7 Secret (And Stupid) Rules For Working For President Trump
At the best of times, the White House must be a pretty chaotic environment to work in. And whatever your politics, it is probably fair to say that the present is not one of the better times. President Donald J. Trump is having an insanely difficult time both filling his administration with new hires, and keeping those new hires longer than a dishwasher at a chain restaurant. Life inside the White House sure seems to have gotten a lot weirder in the past few months. And we've found the stories that prove it.
Memos Have To Be Written Like Children's Books
On any given day, a president is typically expected to read about as much material as a college student cramming for an exam, if that exam was about drones shooting up Yemeni villages. But Trump famously doesn't like reading.
So American intelligence agencies have been told to keep their reports short and free of nuance: Trump's intelligence reports are about 25 percent of the length of Obama's and allow no space for dissenting opinions. Policy papers have also been trimmed from 3-6 pages down to a single page, with lots of graphics and maps. Saddest of all, the National Security Council has taken things a step further by "strategically" including Trump's name as often as possible, knowing that he tends to keep reading if he sees his name being mentioned.
Which means we all effectively live in a Choose Your Own Adventure being read by a moron.
A bigger problem than just these oversimplified briefings, as the guy who used to deliver Obama's briefings pointed out, is that apparently Trump often doesn't even bother to read them. Which can lead to Trump embarrassing himself in talks with foreign leaders, or drafting woefully inept executive orders, or signing off on documents he doesn't know the meaning of. It's almost enough to make you want FOX News to start doing a special "Morning Briefing" segment that airs exclusively to the Oval Office.
You're In Charge Of Perpetually Congratulating Him (And Preventing Twitter Rants)

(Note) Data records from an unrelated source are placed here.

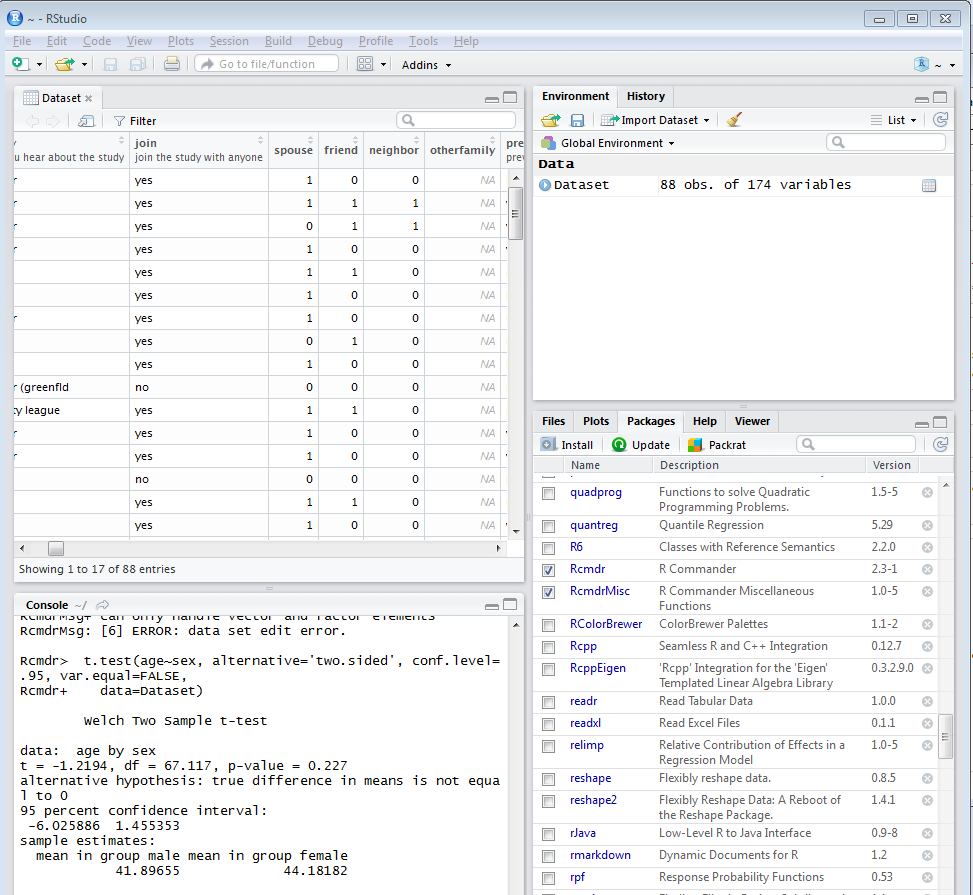
Task: Uncheck the Rcmdr package
Action: click(x=547, y=569)
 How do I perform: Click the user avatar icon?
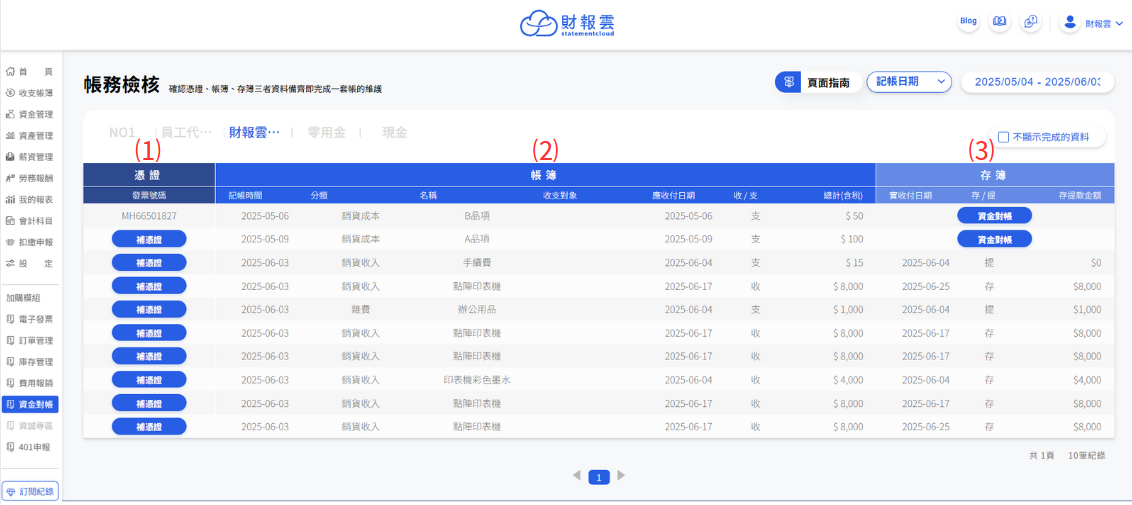click(x=1071, y=22)
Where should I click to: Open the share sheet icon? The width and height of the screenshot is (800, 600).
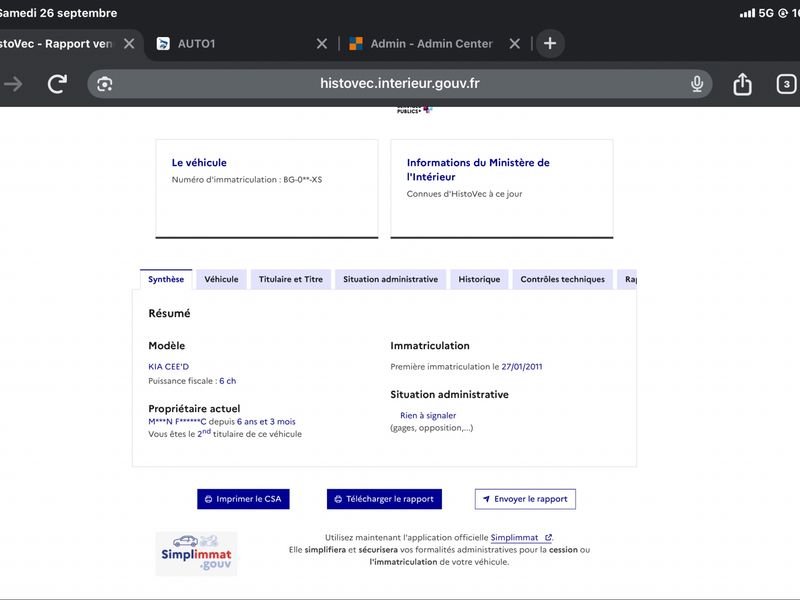pyautogui.click(x=742, y=84)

To be fair to Trump, if we were elected president we would also absolutely goof around on Twitter all day. To be less fair to Trump, we absolutely should not be President. It's OK tweeting a bit when you're on your break from the local Jamba Juice, but it's a bit less acceptable when your ramblings can affect the economy and international relations.

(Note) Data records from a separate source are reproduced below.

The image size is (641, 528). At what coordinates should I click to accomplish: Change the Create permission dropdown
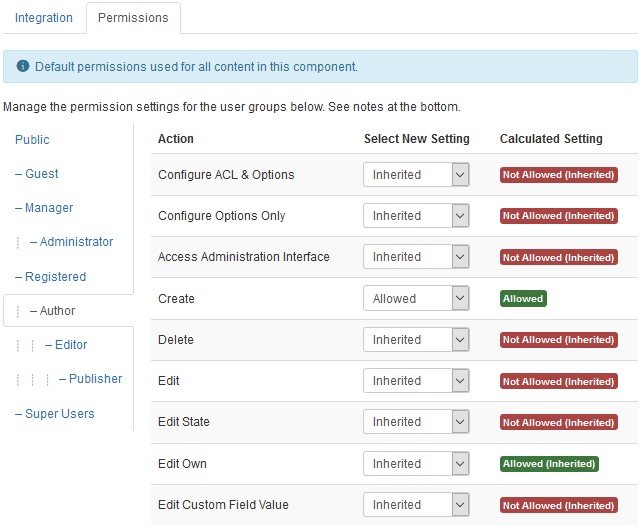click(x=415, y=298)
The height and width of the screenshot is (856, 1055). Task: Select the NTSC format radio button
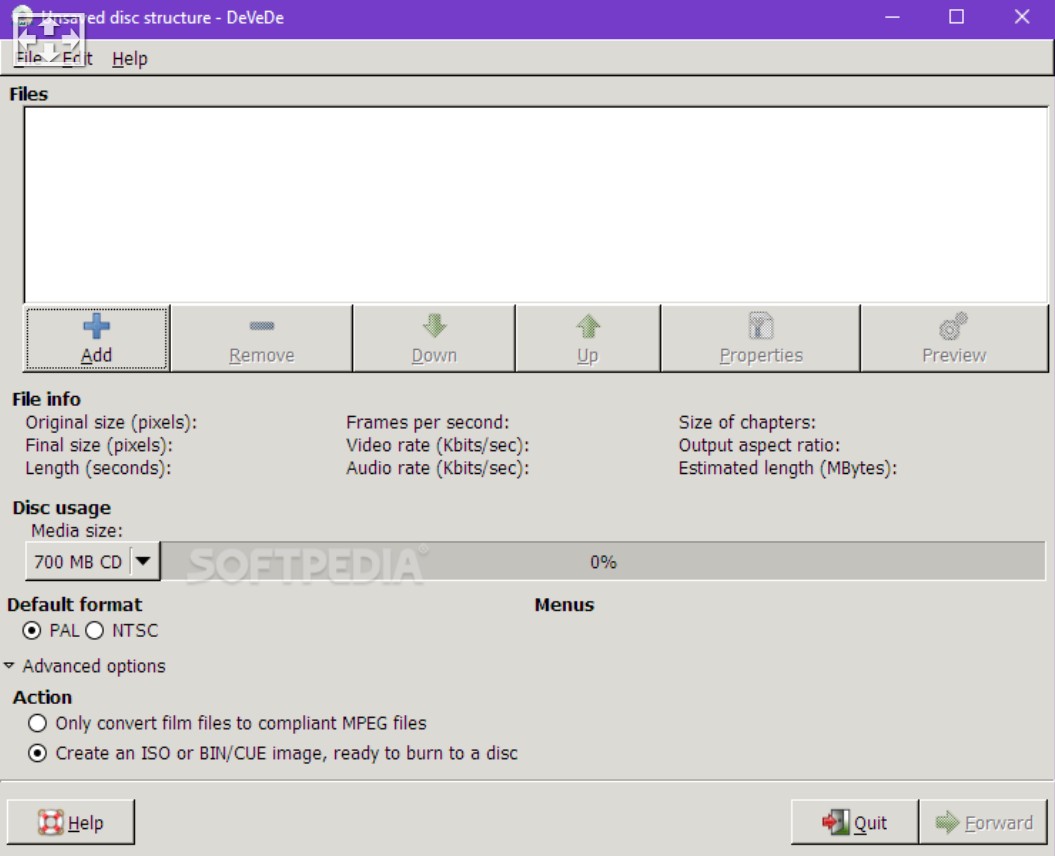[95, 631]
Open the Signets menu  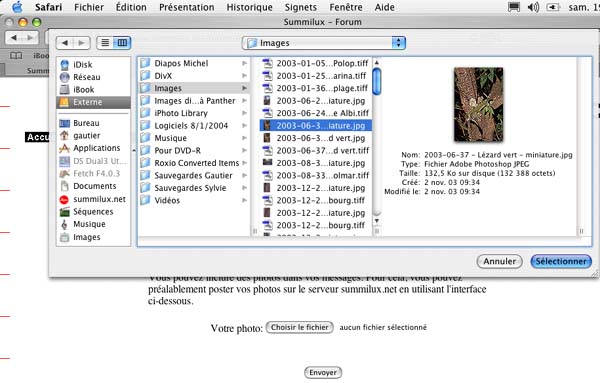[x=301, y=7]
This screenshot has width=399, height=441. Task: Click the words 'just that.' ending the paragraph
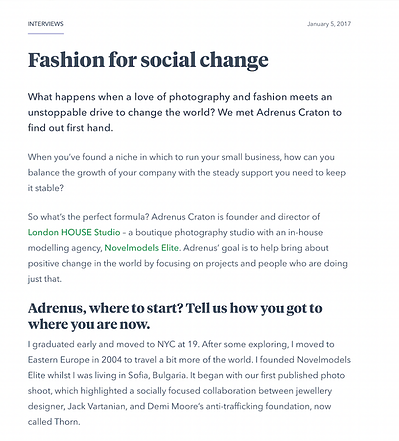pyautogui.click(x=45, y=279)
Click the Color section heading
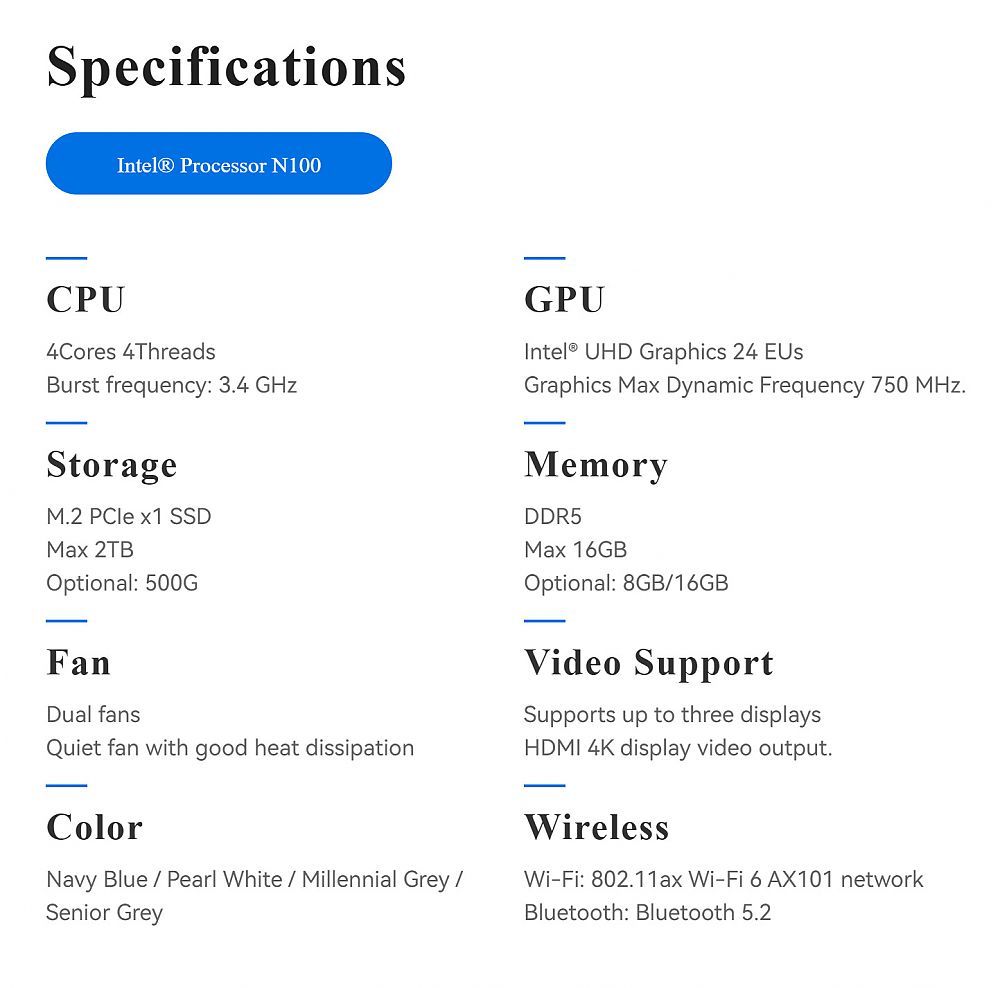 pyautogui.click(x=94, y=827)
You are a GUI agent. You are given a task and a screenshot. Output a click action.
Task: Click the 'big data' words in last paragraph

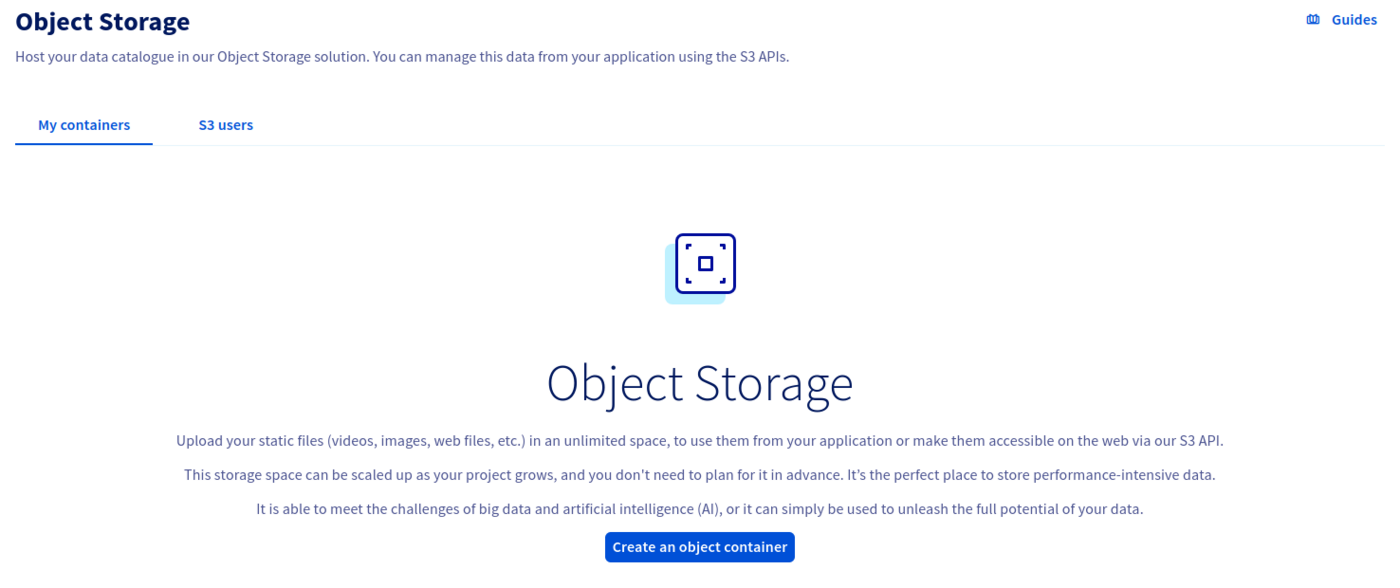[500, 509]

Trump's staff agrees, which is why they do anything they can to keep him off social media. According to a Politico interview with former campaign staffers, the key is constant praise, not unlike how you might tell your dog that he's a good boy for resisting the urge to eat out of the garbage. By putting lots of positive media in front of Trump, he might not feel the need to vomit 140 characters into the world for a bit. Also like a dog, his staff worry about leaving him alone for hours at a time. In Trump's case, that's because he watches too much television, gets annoyed with what he sees, and takes his complaints to Twitter.
Do they make cones of shame for hands?
Other techniques for keeping Trump happy have included hanging a map displaying his electoral victory in the West Wing, giving the whole place an eery vibe of "high school quarterback showing off his trophies while his adult life falls apart around him." Trump loves this thing; he's also asked the Washington Post to put it up on their front page, and handed out copies during interviews, months after he was elected. It's all so sad that if he wasn't capable of killing us all, we'd want to cry.
Sometimes the cheerleading is a little less metaphorical. While Trump was giving a speech at the CIA's headquarters, he was passionately cheered ... by non-CIA Trump supporters stuck in the front rows for that specific purpose. This annoyed the CIA, who consider themselves apolitical and, like the rest of us, probably don't appreciate being herded into a meeting to listen to someone complain about how hard and unfair their job is. They were also annoyed that Trump's tiresome, self-serving speech was done in front of the CIA's Memorial Wall.
How often should you boast during a eulogy? Experts are not divided on this subject at all.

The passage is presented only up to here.